REQUEST:
From the passage on Cranmer's liturgy below, quote word for word the stretch that begins at "Yes, I discovered" and stops after "of the Liturgy.".

GIVEN TEXT:
## BEGIN

Yes, I discovered the passage from MacCulloch and I do agree with his perspective. It appears there was a purposed evolution in the development of Cranmer's liturgy, as Dom Gregory Dix forcibly argues in The Shape of the Liturgy.
From what I have read over the years, I too have come to the conclusion that Cranmer converted to radical reformation, low Calvinist or Zwinglian, views on the Eucharist in the earliest stages of the protestant revolt and intended to use the 1549 as an incremental step, an interim rite, towards the attainment of a Eucharistic rite that conformed more closely to his theology. The centre of the 1552 Communion Service is the reception of the Blessed Sacrament as an act of subjective personal faith (receptionism), all other foci, such as the Consecration and Canon, the objective aspects of the sacramental action (Real Sacrifice and Presence), being reduced and downplayed to the greatest possible extent. The 1549 was intended, I think, to be a temporary and transitional liturgy meant to ease Catholics along the lines of his liturgical and theological reform, ironically, not terribly unlike the effort of the Anglican Communion in the 1960s and 1970 to promulgate a new liturgical order through a series of draft transitional liturgies (England: Series I, II, III - America: Liturgy of the Lord's Supper 1967, the Grey Book, the Green Book, the Zebra Book, etc.).

## END

AVAILABLE DATA:
## BEGIN

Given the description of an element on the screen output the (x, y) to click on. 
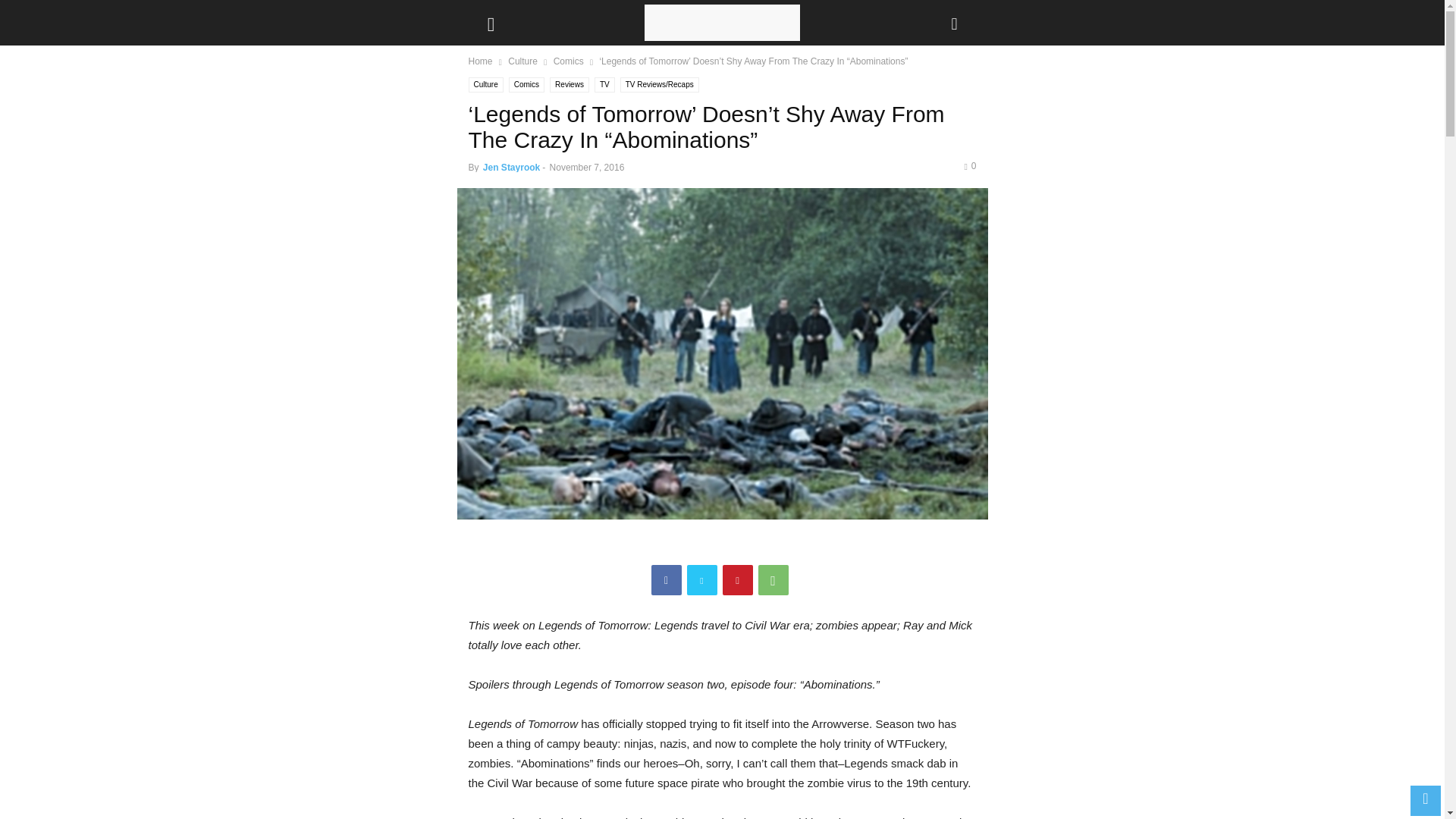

## END

EXERCISE SOLUTION:
Yes, I discovered the passage from MacCulloch and I do agree with his perspective. It appears there was a purposed evolution in the development of Cranmer's liturgy, as Dom Gregory Dix forcibly argues in The Shape of the Liturgy.